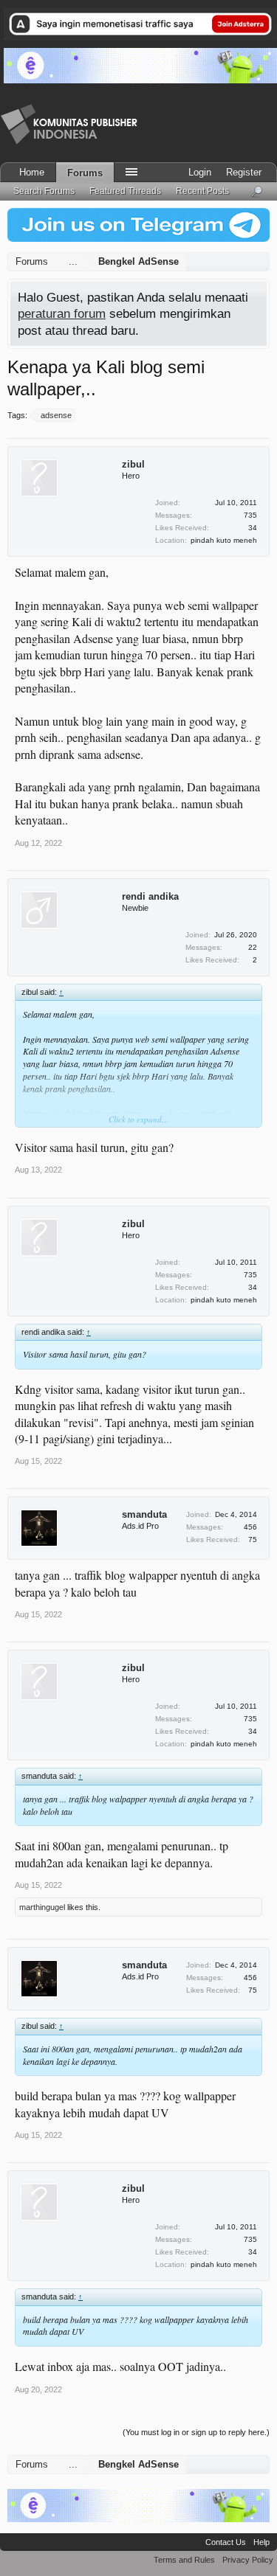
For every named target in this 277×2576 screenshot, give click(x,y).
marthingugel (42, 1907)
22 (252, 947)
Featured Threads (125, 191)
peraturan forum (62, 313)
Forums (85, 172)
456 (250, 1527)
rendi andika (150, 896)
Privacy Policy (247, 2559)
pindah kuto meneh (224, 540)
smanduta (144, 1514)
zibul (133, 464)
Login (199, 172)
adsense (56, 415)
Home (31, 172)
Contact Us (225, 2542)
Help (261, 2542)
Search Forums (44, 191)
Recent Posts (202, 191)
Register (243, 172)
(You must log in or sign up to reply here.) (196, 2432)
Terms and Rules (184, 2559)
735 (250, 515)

-- EXERCISE DETAILS --
Everything in the listing must be restated word for word, except for the pictures.

-- SOLUTION TO THIS PROBLEM --
For every named target in this 277×2576 screenshot, give click(x,y).
marthingugel (42, 1907)
22 (252, 947)
Featured Threads (125, 191)
peraturan forum (62, 313)
Forums (85, 172)
456 (250, 1527)
rendi andika (150, 896)
Privacy Policy (247, 2559)
pindah kuto meneh (224, 540)
smanduta (144, 1514)
zibul (133, 464)
Login (199, 172)
adsense (56, 415)
Home (31, 172)
Contact Us (225, 2542)
Help (261, 2542)
Search Forums (44, 191)
Recent Posts (202, 191)
Register (243, 172)
(You must log in or sign up to reply here.) (196, 2432)
Terms and Rules (184, 2559)
735 (250, 515)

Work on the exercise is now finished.